TO DO:
The reply should repeat all of the data word for word, with no pictures.

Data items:

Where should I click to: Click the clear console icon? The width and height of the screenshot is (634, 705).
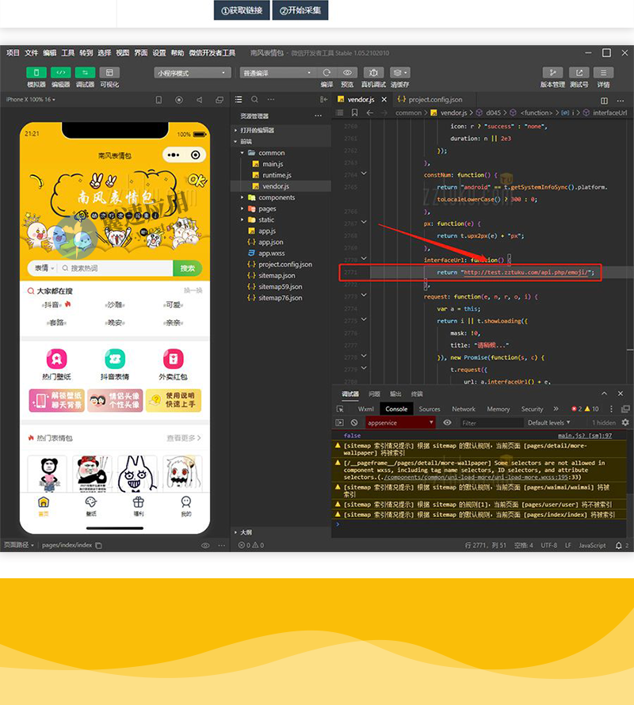(354, 423)
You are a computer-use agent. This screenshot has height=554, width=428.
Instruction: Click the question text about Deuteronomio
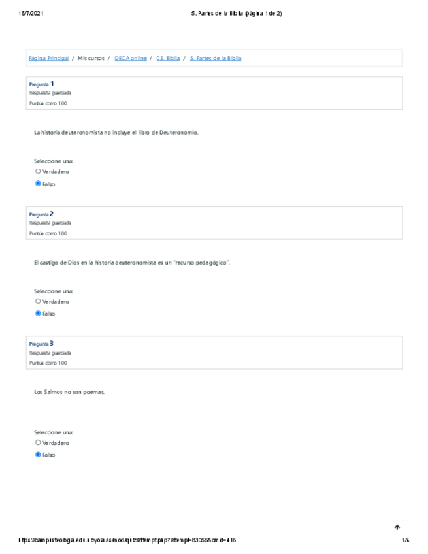(116, 133)
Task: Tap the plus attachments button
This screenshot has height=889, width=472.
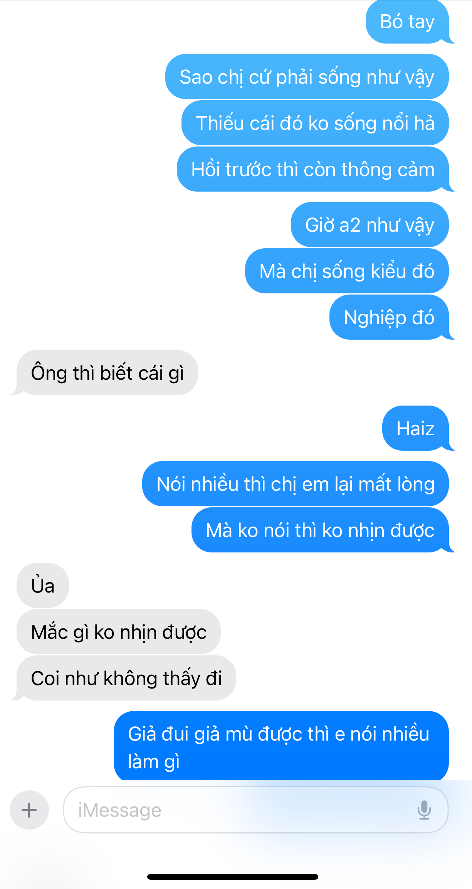Action: pos(29,810)
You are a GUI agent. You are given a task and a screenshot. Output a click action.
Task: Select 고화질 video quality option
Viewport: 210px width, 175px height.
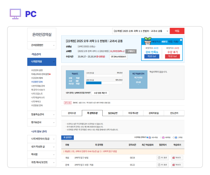pos(174,138)
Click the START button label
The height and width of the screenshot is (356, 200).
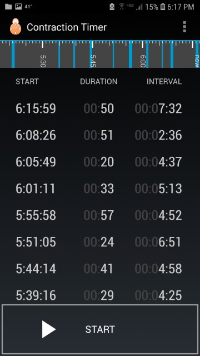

COMPLETED TASK:
Where should I click to: Click the clear console icon? The width and height of the screenshot is (634, 705).
(354, 423)
You are a computer-use agent. This screenshot has height=554, width=428.
Instruction: Click the question text about Deuteronomio
(116, 133)
Task: Tap the plus attachments button
This screenshot has height=889, width=472.
Action: pos(29,810)
You are a GUI agent. You are given a task and a screenshot. Output a click action.
Task: Select 고화질 video quality option
Viewport: 210px width, 175px height.
pos(174,138)
Click the START button label
The height and width of the screenshot is (356, 200).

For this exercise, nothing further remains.